Apache OpenOffice (AOO) Bugzilla – Issue 75279

improvement for BINOMDIST

Last modified: 2017-05-20 10:30:57 UTC

The function BINOMDIST has a very early intern overflow. For example BINOMDIST(k;1458;0,4;0) gives an error #VALUE! You can avoid this, if you optimize multiplication and division during calculation. I'll attach a spreadsheet with a BASIC macro, where you can see how to do it. Use "Tabelle2" to compare my macro with the build-in function. The macro is included in the spreadsheet. Besides, the macro has a better precision.

Created attachment 43640 [details] spreadsheet including the macro

reassigning features and enhancements to user requirements@openoffice.org which will be the default owner for those tasks (was introduced some time ago)

In the meantime the Beta function has been implemented. It can be used for higher number of trials. For example for probability mass function: PushDouble( exp( x*log(p)+(n-x)*log(q)-log(n+1.0)-GetLogBeta(n-x+1.0,x+1.0) ) );

Created attachment 75585 [details] Screenshot to compare OOo with Gnumeric

The attached document shows some critical values as chart. The document contains a picture with the same chart in Gnumeric, where can see, that it should be a straight line. (The spreadsheet contains a function TTT in which I have tested the mentioned solution with the Beta function. That will give no results for you.)

Nice, please go ahead :-) This is not a feature requirement, reassigning to general spreadsheet owner.

In theory it should work with PushDouble(GetBetaDistPDF(p, x+1.0, n-x+1.0)/(n+1)); in probability mass function case and with PushDouble(GetBetaDist(1.0-p,n-x,x+1)); in cumulative distribution function case. For probability mass function that works well, but for cumulative distribution function there are some zeros, where there should not be zeros, although this solution is already better than the current implementation. I suspect an underflow, likely in lcl_GetBetaHelperContFrac, but I have not investigate it yet.

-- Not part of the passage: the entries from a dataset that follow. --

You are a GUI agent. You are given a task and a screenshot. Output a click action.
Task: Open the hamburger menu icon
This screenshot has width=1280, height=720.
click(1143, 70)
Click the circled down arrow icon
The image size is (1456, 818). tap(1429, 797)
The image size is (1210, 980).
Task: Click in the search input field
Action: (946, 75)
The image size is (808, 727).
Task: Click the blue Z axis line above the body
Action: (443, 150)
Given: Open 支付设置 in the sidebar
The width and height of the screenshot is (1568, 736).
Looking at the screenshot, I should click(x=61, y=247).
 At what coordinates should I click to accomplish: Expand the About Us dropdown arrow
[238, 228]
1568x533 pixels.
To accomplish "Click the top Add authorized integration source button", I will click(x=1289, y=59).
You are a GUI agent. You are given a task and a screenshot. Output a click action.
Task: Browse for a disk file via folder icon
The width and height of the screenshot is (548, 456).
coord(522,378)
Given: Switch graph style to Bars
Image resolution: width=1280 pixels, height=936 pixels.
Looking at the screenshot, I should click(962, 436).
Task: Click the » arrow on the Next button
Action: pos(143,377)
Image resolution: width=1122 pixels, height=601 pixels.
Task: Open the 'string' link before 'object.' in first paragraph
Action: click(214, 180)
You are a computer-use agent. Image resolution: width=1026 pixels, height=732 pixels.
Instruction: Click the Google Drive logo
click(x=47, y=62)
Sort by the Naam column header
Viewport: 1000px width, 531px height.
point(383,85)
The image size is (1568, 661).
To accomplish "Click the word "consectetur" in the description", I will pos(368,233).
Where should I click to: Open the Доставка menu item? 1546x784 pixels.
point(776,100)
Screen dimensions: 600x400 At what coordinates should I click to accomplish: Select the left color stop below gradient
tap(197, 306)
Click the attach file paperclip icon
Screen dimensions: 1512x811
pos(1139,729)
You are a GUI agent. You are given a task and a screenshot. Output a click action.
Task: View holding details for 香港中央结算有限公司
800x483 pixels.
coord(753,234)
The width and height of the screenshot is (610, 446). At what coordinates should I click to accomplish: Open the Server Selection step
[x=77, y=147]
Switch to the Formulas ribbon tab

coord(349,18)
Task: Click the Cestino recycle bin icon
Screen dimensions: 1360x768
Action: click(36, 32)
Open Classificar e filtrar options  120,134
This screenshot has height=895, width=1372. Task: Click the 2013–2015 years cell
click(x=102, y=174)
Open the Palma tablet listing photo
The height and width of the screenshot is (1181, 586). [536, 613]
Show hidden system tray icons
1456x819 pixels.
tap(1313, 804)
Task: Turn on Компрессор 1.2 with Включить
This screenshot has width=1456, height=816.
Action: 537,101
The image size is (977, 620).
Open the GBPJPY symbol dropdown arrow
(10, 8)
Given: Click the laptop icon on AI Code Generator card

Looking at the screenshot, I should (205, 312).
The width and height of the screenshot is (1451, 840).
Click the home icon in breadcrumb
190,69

Created attachment 75895 [details] Patch against DEV300m100, comments in issue and file testCases

Created attachment 75896 [details] commented test cases for B and BINOMDIST

Problems and solutions ====================== For illustrations see the attached document "testCases.ods". 1. Getting zero in GetBetaDist doesn't come from lcl_GetBetaHelperContFrac but because of missing an underflow case. I have added that case. 2. When q^n and p^n both underflow, the value of BINOMDIST or B respectively is calculated by approximation with beta distribution. This gives an accuracy of about 13 decimal digits. This is the really new part in my patch. [Sheet "no value"] 3. When p is near 1 then q=1-p has severe cancellation errors. But nothing can be done, because when the interpreter gets the value p it is already in binary double and the correct decimal value cannot be reconstructed. [Sheet "small n"] 4. The current solution has a line fSum = 1.0-fFactor and than subtracts values in a loop. This leads to errors, when fFactor< machine epsilon. I detect this case and use sum up instead. [Sheet "constant value"] 5. The sum up parts can result in values greater than 1. Such values are impossible for cumulative distribution functions. I force the value to 1 in those cases. [Sheet "illegal value"] 6. The mass function is used inside BINOMDIST and in B. Therefore I separate it into a method. It cannot be a local function because it uses GetBetaDistPDF. 7. Summing up values of a range is used inside B and inside BINOMDIST. Therefore I separate is into the local function lcl_GetBinomDistRange 8. I have changed ULONG (now sal_uLong) to sal_int32. This will work-and has until now-, because higher values of n will not reach the for-loop because p^n and q^n will underflow. 9. The current version calculates with denormalized values of fFactor. This gives wrong results for fFactor near zero. I use the threshold ::std::numeric_limits<double>::min() instead. [Sheet "B range"] 10. Calculations near the thresholds ::std::numeric_limits<double>::min() and fMachEps might not be optimal. But I think, that it is not worth to detect whether for example 1E-308 would be a better threshold than ::std::numeric_limits<double>::min(). 11. Calculation of cases B(n;p;n-k;n) are wrong in case q^n underflow. In this cases the summand p^n is missing. I have rewritten the loops and initializations in lcl_GetBinomDistRange. I use: sum from j=xs to xe {(n choose j) * (q/p)^(n-j) * p^n} =sum from j=xs to xe {(n choose n-j) * (q/p)^(n-j) * p^n} substitute i=n-j =sum from i=n-xe to n-xs { (n choose i) * (q/p)^i * p^n} [Sheet "B range"]

Thanks, grabbing issue.

In cws calc66: changeset e95dfb8df998 http://hg.services.openoffice.org/cws/calc66/changeset/e95dfb8df998 M sc/source/core/inc/interpre.hxx M sc/source/core/tool/interpr3.cxx You can observe the progress and possible integration date of CWS calc66 at http://tools.services.openoffice.org/EIS2/cws.ShowCWS?Path=DEV300%2Fcalc66

Reassigning to QA for verification.

thomas.klarhoefer@oracle.com